— WORK TO COMPLETE —
Only these lines of the data below are wanted: the one with "This screenshot has height=484, width=899.", the one with "This screenshot has height=571, width=1016.", and any lines between them, each repeated exactly.

[Stored data entries]
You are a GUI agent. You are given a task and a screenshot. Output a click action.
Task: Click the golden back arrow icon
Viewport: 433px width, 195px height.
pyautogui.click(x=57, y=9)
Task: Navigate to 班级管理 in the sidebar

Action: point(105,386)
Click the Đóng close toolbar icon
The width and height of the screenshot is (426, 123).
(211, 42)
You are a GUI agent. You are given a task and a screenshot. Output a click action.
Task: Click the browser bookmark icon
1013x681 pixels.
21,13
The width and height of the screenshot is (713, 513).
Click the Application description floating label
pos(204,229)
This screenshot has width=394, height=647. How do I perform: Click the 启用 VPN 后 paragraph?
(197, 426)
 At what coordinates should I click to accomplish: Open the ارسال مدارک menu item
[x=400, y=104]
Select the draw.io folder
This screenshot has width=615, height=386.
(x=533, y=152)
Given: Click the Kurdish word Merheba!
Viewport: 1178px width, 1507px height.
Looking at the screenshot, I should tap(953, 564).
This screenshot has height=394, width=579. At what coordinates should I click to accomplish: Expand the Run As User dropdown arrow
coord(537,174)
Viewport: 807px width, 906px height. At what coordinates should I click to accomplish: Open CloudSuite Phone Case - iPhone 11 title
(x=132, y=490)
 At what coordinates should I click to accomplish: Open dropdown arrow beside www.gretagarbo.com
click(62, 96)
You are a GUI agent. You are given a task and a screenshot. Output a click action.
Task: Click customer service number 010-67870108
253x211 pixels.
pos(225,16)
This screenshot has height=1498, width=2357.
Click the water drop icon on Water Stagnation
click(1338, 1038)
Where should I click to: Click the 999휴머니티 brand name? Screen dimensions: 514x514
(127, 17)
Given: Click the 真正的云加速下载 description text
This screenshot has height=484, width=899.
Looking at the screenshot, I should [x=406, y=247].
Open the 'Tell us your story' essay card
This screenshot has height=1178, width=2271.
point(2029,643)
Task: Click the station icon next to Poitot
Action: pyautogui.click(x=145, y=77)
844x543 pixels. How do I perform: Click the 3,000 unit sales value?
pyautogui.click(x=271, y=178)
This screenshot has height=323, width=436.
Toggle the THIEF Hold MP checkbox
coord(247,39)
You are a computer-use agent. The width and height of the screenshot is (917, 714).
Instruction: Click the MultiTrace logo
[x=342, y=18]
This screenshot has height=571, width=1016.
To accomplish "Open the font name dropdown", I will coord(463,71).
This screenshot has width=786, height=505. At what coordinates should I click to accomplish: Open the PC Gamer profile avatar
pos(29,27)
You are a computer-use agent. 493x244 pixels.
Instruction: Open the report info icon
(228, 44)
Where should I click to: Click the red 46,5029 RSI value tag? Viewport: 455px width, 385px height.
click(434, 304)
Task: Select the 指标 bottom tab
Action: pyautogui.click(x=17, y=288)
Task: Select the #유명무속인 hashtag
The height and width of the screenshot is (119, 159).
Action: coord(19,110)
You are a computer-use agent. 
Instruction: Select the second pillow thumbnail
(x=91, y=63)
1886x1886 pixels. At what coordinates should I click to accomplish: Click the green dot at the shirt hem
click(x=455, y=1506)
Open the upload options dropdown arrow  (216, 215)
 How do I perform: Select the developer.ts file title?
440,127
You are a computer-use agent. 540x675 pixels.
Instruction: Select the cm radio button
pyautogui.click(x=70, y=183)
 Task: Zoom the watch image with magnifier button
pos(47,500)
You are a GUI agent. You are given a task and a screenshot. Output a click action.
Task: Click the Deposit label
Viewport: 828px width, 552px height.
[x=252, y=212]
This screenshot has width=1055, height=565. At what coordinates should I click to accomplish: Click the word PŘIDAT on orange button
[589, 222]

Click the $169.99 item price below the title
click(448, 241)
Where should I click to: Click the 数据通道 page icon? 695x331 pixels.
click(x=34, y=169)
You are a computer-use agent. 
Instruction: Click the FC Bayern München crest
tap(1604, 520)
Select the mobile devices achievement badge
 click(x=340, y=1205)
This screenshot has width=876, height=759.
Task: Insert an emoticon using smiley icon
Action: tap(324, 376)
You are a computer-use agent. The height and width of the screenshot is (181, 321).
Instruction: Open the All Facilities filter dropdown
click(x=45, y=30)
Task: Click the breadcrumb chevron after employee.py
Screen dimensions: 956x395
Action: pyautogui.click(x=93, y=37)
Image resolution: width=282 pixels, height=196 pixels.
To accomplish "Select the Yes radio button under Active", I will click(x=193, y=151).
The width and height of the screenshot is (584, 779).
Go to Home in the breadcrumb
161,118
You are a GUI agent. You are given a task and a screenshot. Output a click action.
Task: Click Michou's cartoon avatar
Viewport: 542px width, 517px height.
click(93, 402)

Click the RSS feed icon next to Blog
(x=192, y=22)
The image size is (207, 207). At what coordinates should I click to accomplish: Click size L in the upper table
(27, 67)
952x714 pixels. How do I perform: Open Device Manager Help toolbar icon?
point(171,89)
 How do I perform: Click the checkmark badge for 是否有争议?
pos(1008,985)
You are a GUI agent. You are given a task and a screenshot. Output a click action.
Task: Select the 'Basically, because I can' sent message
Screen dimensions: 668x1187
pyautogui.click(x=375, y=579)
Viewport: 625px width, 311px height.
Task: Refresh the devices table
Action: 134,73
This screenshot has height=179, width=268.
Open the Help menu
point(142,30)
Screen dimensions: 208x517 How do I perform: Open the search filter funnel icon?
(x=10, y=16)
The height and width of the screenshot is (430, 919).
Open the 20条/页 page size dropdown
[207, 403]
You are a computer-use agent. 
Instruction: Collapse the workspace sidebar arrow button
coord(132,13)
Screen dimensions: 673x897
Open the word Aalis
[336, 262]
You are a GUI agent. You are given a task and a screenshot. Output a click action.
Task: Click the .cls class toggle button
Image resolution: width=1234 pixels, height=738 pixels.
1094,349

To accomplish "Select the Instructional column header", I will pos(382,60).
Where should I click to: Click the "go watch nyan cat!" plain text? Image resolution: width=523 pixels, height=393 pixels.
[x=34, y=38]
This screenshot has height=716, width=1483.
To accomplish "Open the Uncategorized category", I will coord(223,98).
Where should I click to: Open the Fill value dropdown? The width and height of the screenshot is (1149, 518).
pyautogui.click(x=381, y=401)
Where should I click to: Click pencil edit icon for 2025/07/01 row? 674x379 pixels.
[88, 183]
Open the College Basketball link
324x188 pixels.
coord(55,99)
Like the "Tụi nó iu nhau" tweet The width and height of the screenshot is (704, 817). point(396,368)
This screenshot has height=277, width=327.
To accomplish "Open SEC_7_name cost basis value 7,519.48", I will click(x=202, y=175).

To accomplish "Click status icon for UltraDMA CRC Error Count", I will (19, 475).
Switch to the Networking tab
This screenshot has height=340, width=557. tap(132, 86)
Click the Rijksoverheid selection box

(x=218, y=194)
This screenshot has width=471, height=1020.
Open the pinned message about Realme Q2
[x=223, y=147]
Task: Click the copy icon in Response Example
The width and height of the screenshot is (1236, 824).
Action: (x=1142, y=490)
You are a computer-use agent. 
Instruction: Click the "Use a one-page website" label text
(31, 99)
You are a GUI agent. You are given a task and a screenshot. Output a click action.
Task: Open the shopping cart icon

— TASK OUTPUT —
This screenshot has height=484, width=899.
Looking at the screenshot, I should [x=406, y=247].
Open the 'Tell us your story' essay card
This screenshot has height=1178, width=2271.
point(2029,643)
Task: Click the station icon next to Poitot
Action: pyautogui.click(x=145, y=77)
844x543 pixels. How do I perform: Click the 3,000 unit sales value?
pyautogui.click(x=271, y=178)
This screenshot has height=323, width=436.
Toggle the THIEF Hold MP checkbox
coord(247,39)
You are a computer-use agent. The width and height of the screenshot is (917, 714).
Instruction: Click the MultiTrace logo
[x=342, y=18]
This screenshot has height=571, width=1016.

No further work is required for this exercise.